Simple help (STRCMP, word counts etc)

**mariojoshi** · 12-08-2004

Hey everybody, i understand that obviously this isnt a place to get your homework done and ive read the thread about it too.

Im currently doing a uni course with some basic C, but abit of it is going over my head -

my task so far has been to write a program that calculates the number of words in a text file. and ive managed this ok...

Code:

/* Document Analyser
	Author - JJ Singer
	Version 1.0
	Bulid Date - 02/12/04

	A program that asks the user for the name 
	of a text file to read, reads it and counts 
	the number of words in the file.  It then 
	will display this number to the user */


#include <stdio.h> //includes input/output command library


void main ()

{	// VARIABLES DEFINED

	int counter, fileend; 
	// counter: stores the number of words in the file,
	// fileend: tells the program when the file has ended
	char content[300], filename[10];
	// content: tells the program the length of the field to expect and its type
	// filename: tells the program the length of the field to expect and its type
	
	FILE *filein;
	// give the program a file pointer to the filein stream

	printf("***************************\n");
	printf("*                         *\n");
	printf("*   DOCUMENT ANALYSER     *\n");
	printf("*   Author - JJ Singer    *\n");
	printf("*      Version 1.0        *\n");
	printf("*  Build Date - 02/12/04  *\n");
	printf("*                         *\n");
	printf("***************************\n\n\n");
	//header 



	printf ("Please type in the name of the file you wish to read and press enter\n\n");
	//dispays the prompt on screen 
	scanf ("%s",filename);
	// makes the program read the text entered (specifically the file name)

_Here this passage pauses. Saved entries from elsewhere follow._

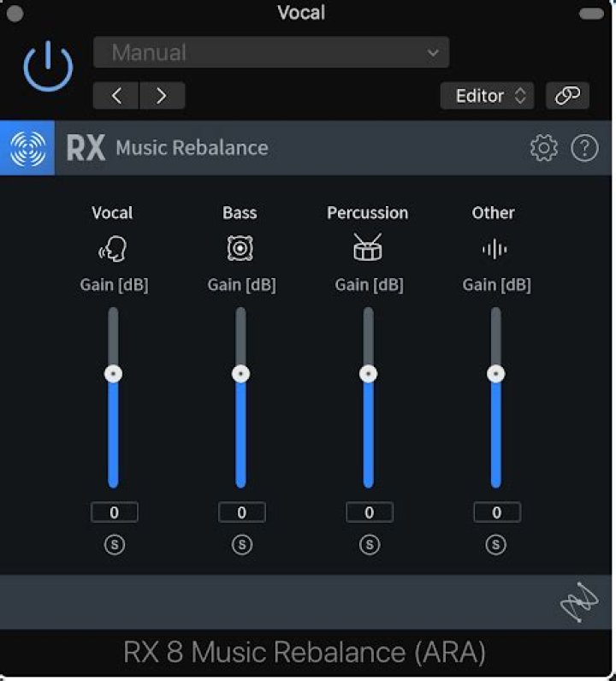Toggle the sidechain link button
This screenshot has height=681, width=616.
567,96
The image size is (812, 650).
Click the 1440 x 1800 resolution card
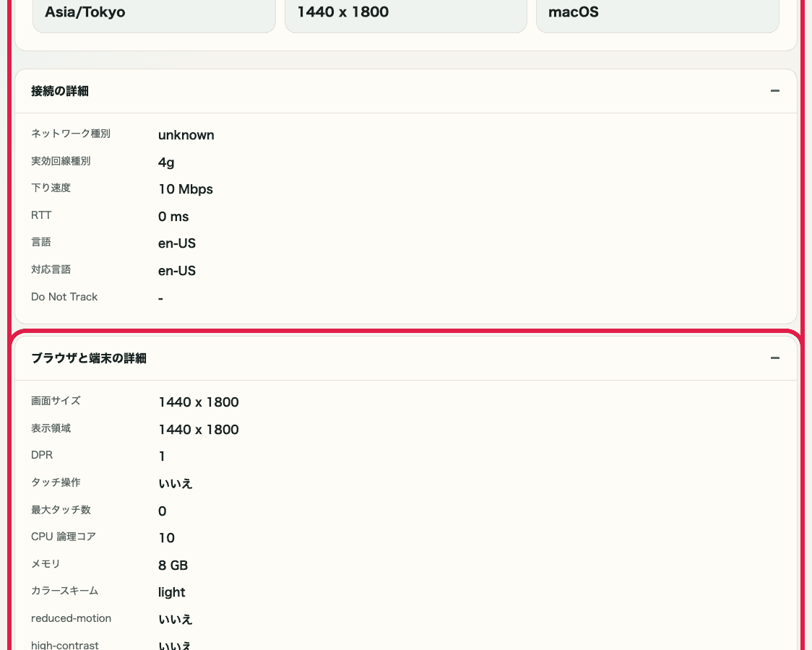[x=405, y=12]
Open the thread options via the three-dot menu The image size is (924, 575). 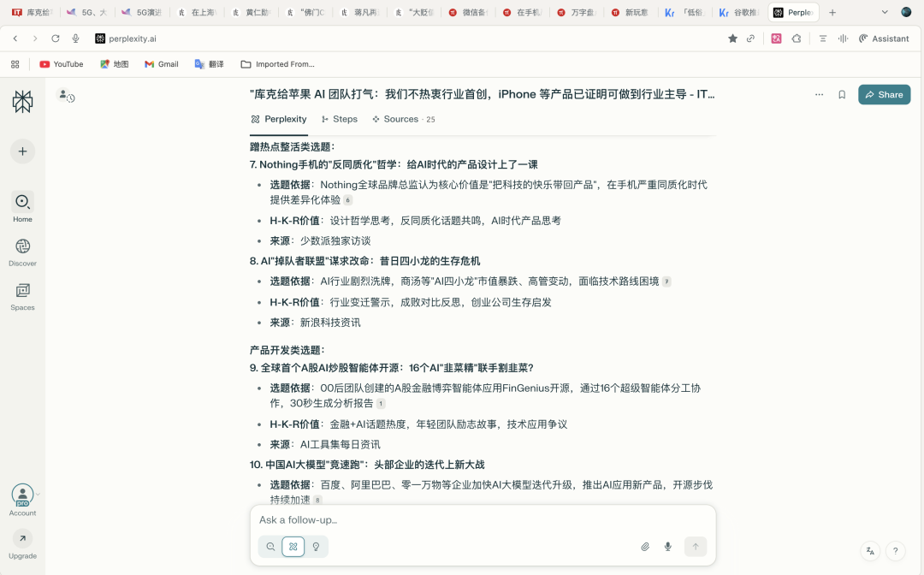(x=819, y=95)
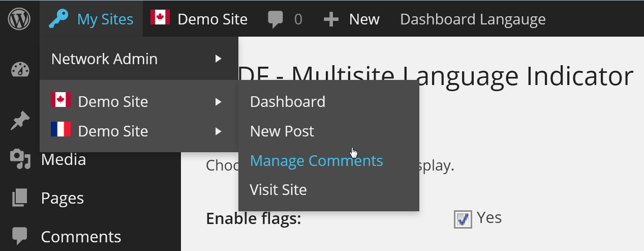The image size is (644, 251).
Task: Click the Comments bubble icon in the sidebar
Action: 20,236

	filein=fopen(filename,"r");
	//opens the file stream of the required file
	fileend=fscanf(filein, "%s",content);
	// assigns the integer value of true of false (1/0) to the fileend variable

	while(fileend!=EOF) // loop - counts the number of words in the file
						// while the end of the file is not reached
{
		counter++;
		fileend=fscanf(filein,"%s",content);
}

	printf("Analysing document..................\n\n\n");
	printf("This file contains %d words\n\n",counter);
	// displays the word count on screen 

	fclose(filein);
	// closes the file stream


}

the part i am having problems with is part of the next task which builds on the current code - im required to count the number of UNIQUE words in the text file and give a total of these.

I think the way i should do this is -

using for loops (possibly 2?) and compare two strings (strcmp function) and a counter that increases by one each time non unique words are found. Then by calculating the difference between the unique total and (general) total.

however, im not sure where or how to implement this section.. as i say, its going over my head a little bit.

could anyone put some light on this matter for me?

PS (heard i might need to use a "to lower / to upper " function.. however this may be some variable instead.. not sure)

cheers for any help.
Josh.

**itsme86** · 12-08-2004

What you can do is add an array of strings to your program. Every time you read a word in from your file, loop through that new array and see if the string has already been stored there. If it hasn't, store the string you just read from the file in the array. At the end, display all the strings in the array.

**Thantos** · 12-08-2004

void main ()

http://faq.cprogramming.com/cgi-bin/...&id=1043284376

printf("* Build Date - 02/12/04 *\n");

And you are just now asking questions almost 10 months later?

Now to the fun part

Have you been given any idea on how many unique words may be present in the file? If not then I would keep a link list of words. Everytime you find a unique word you add it to the list. To test for a unique word you compare it against the words already in the list.

**itsme86** · 12-08-2004

Originally Posted by Thantos

printf("* Build Date - 02/12/04 *\n");

And you are just now asking questions almost 10 months later?

I was assuming DD/MM/YY

**Thantos** · 12-08-2004

Hmmm you might be right

**mariojoshi** · 12-08-2004

just to put this straight.. im in the UK... where the standard date stuff is dd/mm/yy!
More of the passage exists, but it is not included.